REQUIREMENT: Using the records below, filter for lines that contain the string "computer" and copy them out.

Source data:

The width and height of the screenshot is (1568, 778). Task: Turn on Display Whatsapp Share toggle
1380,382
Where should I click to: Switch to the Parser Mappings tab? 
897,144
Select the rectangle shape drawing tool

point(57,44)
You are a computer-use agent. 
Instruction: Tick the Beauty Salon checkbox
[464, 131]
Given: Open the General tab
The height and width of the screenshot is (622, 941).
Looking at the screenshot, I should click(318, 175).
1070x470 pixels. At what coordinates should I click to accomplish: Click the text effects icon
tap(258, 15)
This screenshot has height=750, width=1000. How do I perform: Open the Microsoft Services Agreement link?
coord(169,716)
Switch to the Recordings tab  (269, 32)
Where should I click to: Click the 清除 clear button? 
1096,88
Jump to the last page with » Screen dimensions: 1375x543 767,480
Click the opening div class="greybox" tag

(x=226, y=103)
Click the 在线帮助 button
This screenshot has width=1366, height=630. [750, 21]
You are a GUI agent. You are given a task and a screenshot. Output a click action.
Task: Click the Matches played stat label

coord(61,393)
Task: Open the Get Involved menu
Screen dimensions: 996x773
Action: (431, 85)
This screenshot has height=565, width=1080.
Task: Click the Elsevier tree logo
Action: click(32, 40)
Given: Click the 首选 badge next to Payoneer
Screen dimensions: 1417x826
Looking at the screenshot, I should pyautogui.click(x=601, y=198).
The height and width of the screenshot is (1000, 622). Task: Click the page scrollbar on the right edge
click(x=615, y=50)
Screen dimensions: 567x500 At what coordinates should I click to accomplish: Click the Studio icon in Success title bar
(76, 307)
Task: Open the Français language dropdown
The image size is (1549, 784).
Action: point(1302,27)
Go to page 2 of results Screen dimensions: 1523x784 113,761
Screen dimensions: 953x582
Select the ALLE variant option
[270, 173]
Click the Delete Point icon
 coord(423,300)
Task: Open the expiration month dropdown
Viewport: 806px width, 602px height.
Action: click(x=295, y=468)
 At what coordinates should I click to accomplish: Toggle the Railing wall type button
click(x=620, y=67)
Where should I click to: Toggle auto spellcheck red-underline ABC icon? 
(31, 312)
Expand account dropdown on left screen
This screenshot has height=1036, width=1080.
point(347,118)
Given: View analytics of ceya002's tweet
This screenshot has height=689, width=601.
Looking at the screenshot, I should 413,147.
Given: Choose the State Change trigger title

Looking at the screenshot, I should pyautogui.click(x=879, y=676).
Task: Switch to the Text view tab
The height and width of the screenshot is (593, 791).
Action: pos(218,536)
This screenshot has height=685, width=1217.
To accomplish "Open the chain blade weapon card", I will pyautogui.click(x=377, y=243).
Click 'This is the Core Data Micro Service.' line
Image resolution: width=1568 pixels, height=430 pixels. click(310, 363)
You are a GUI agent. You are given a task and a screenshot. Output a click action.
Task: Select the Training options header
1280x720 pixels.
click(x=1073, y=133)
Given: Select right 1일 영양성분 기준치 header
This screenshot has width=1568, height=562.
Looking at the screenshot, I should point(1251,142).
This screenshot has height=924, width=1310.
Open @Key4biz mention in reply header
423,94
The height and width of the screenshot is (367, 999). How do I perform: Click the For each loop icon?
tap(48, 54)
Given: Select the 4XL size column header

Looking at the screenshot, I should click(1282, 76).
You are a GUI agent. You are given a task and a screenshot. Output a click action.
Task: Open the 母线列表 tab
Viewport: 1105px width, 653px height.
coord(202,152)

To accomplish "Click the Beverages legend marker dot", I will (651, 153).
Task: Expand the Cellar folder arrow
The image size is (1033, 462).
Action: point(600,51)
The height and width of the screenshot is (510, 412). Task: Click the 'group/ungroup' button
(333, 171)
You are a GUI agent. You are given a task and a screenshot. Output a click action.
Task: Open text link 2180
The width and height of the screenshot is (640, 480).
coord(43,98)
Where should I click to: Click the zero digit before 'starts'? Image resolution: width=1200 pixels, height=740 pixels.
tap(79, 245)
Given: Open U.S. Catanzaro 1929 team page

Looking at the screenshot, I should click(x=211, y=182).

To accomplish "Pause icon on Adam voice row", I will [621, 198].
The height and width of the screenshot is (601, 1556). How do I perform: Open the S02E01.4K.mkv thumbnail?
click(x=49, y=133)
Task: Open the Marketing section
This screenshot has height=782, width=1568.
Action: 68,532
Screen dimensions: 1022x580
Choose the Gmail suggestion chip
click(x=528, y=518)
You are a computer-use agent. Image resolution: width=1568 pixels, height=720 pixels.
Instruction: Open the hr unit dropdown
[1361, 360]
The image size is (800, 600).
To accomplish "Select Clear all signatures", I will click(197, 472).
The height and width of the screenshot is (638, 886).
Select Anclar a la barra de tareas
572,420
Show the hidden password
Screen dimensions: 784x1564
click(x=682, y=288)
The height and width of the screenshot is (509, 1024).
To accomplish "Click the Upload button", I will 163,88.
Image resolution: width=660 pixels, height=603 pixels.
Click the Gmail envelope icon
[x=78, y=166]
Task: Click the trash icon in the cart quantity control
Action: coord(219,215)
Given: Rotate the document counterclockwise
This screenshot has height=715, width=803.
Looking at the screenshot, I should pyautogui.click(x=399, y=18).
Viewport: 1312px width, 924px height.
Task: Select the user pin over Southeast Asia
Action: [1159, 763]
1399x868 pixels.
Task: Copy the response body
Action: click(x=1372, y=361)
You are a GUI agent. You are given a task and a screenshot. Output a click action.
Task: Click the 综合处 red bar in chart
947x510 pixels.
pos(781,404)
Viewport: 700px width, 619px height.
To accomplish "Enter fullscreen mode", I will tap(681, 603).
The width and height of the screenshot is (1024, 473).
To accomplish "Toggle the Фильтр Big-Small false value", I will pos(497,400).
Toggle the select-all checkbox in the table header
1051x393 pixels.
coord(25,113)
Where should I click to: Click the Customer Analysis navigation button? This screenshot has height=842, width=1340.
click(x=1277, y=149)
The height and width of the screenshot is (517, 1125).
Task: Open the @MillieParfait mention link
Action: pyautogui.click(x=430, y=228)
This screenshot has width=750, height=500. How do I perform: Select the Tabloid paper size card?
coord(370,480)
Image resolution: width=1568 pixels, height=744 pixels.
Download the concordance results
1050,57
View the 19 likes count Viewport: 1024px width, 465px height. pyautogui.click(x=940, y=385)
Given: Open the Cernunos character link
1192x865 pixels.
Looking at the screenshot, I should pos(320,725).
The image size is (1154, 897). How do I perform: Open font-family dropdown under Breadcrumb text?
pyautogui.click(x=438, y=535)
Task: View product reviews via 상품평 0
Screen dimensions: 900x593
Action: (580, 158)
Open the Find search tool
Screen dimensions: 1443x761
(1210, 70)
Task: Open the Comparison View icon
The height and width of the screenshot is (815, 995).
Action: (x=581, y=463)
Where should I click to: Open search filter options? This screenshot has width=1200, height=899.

ANSWER FOR THE TASK:
You are a computer-use agent. 
You are a computer-use agent. Image resolution: width=1568 pixels, height=720 pixels.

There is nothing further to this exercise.